_Documento_
Al colocar las teorías de aprendizaje con las de la comunicación en un solo nivel, y considerando baches históricos, podemos comenzar a ver tentativamente que durante 200 años o más, la tradición de una epistemología positivista, una teoría de aprendizaje didáctica y la transmisión, más no el compartir la comunicación, han prevalecido insistentemente y hacen de la entidad museo, una institución que en muchos casos se resistió a modificar ese criterio. Los aprendices o receptores del conocimiento transmitido han sido considerados igualmente pasivos cognitivamente y han sido catalogados como una masa no diferenciada. Pero sabemos que este panorama se ha modificado sustancialmente en el último siglo y en especial durante sus últimas décadas.

 

El reconocimiento de una diversidad cultural, que para efectos del arte y de la cultura en general tiene como resultado cada vez más complejos pero ricos campos de representación del mundo que nos rodea, así como el hecho de admitir que los públicos no son solo “uno” sino muchos, cada uno con un comportamiento particular, sea pez, saltamontes, mariposa o ratón-hormiga, reta a los museos, a los educadores y a sus prácticas a encontrar vías diversas e igualmente ricas en posibilidades para establecer esa comunicación y diálogo entre lo representado en sus espacios y la interpretación–especulación que surge de ese mismo intercambio. Gradualmente durante el ultimo medio siglo, y reduciendo el rango a los últimos 20 años, podemos identificar un movimiento en las teorías de educación y la comunicación hacia un reconocimiento cada vez mayor de los individuos como entes activos y quienes le otorgan sentido a sus entornos sociales, por medio de un igual reconocimiento tanto de puntos de vista plurales y a una legitimación de ellos mismos a través del diálogo y el intercambio. Esta comprensión del individuo se lleva a cabo no desde la proyección del mismo en entidades simbólicas y arquetípicas sean ellas artísticas, históricas o científicas sino desde una aproximación enmarcada en los postulados del pensamiento y la práctica constructivista.

_Problema escrito 1_
Según el texto sobre museos y aprendizaje, ¿durante cuánto tiempo han prevalecido la epistemología positivista, la teoría de aprendizaje didáctica y la transmisión de la comunicación?
El texto y las entradas no guardan ninguna relación entre sí.

[Extracto del conjunto de datos]

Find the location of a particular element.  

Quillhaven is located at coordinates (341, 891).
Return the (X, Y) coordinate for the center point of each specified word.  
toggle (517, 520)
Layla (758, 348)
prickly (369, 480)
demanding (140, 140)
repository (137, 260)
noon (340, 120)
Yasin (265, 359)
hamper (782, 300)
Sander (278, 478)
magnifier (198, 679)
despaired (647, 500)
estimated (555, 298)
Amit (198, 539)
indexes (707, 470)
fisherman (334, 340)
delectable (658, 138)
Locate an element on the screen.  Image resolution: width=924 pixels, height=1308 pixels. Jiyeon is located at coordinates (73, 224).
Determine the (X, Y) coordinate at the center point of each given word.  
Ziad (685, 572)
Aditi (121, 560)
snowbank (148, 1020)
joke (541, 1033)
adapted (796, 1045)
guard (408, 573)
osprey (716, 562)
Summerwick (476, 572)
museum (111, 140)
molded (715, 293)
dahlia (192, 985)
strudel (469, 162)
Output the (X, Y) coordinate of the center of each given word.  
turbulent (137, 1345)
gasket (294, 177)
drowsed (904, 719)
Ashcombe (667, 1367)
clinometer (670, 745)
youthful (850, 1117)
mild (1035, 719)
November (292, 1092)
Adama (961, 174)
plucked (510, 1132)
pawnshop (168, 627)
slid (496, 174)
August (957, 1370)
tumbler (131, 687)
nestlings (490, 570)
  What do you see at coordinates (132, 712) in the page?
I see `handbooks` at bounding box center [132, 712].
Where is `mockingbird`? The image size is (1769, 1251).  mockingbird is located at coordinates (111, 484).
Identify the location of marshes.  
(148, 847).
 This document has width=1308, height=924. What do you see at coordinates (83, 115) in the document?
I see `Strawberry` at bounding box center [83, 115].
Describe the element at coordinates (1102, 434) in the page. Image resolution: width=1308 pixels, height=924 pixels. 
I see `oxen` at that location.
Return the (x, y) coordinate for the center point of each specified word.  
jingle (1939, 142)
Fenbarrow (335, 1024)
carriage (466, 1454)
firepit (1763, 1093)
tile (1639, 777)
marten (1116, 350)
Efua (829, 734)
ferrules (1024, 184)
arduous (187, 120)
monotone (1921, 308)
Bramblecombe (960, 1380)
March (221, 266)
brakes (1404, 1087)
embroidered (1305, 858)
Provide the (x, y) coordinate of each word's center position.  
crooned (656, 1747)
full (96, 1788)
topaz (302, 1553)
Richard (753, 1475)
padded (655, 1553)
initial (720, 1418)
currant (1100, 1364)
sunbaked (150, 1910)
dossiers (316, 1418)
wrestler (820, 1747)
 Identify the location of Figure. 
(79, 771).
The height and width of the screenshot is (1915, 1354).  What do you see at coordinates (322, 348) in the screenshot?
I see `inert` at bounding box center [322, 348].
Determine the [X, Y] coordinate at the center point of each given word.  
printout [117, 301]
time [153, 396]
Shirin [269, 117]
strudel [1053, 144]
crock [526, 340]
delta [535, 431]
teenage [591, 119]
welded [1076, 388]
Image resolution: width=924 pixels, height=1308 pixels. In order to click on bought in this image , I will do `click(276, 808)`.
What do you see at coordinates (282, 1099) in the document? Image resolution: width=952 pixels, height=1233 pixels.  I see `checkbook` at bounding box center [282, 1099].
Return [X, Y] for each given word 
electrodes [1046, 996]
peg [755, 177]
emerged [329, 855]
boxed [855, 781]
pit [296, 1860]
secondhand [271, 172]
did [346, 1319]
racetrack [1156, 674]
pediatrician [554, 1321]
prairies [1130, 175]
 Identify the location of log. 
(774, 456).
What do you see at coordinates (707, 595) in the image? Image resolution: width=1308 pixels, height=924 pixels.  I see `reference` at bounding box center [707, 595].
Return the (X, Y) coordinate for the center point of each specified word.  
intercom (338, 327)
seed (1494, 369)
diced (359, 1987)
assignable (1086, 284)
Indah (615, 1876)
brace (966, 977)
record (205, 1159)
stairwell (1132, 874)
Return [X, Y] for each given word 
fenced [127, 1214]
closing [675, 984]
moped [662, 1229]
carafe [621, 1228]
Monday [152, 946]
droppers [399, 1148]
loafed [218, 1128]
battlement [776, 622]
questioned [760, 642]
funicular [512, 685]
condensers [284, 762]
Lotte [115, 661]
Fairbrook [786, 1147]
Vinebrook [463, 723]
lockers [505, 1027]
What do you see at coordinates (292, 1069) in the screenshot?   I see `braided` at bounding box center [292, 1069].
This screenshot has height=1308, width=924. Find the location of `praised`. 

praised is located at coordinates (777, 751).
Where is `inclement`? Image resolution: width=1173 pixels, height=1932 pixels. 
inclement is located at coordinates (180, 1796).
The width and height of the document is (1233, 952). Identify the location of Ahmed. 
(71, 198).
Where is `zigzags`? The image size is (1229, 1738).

_Problema escrito 2_
Reproduce las líneas de las entradas empezando en la que contiene "molded (715, 293)" y terminando en la que contiene "tumbler (131, 687)", ambas incluidas.

_Respuesta desarrollada 1_
Durante 200 años o más.

_Respuesta desarrollada 2_
molded (715, 293)
dahlia (192, 985)
strudel (469, 162)
Output the (X, Y) coordinate of the center of each given word.  
turbulent (137, 1345)
gasket (294, 177)
drowsed (904, 719)
Ashcombe (667, 1367)
clinometer (670, 745)
youthful (850, 1117)
mild (1035, 719)
November (292, 1092)
Adama (961, 174)
plucked (510, 1132)
pawnshop (168, 627)
slid (496, 174)
August (957, 1370)
tumbler (131, 687)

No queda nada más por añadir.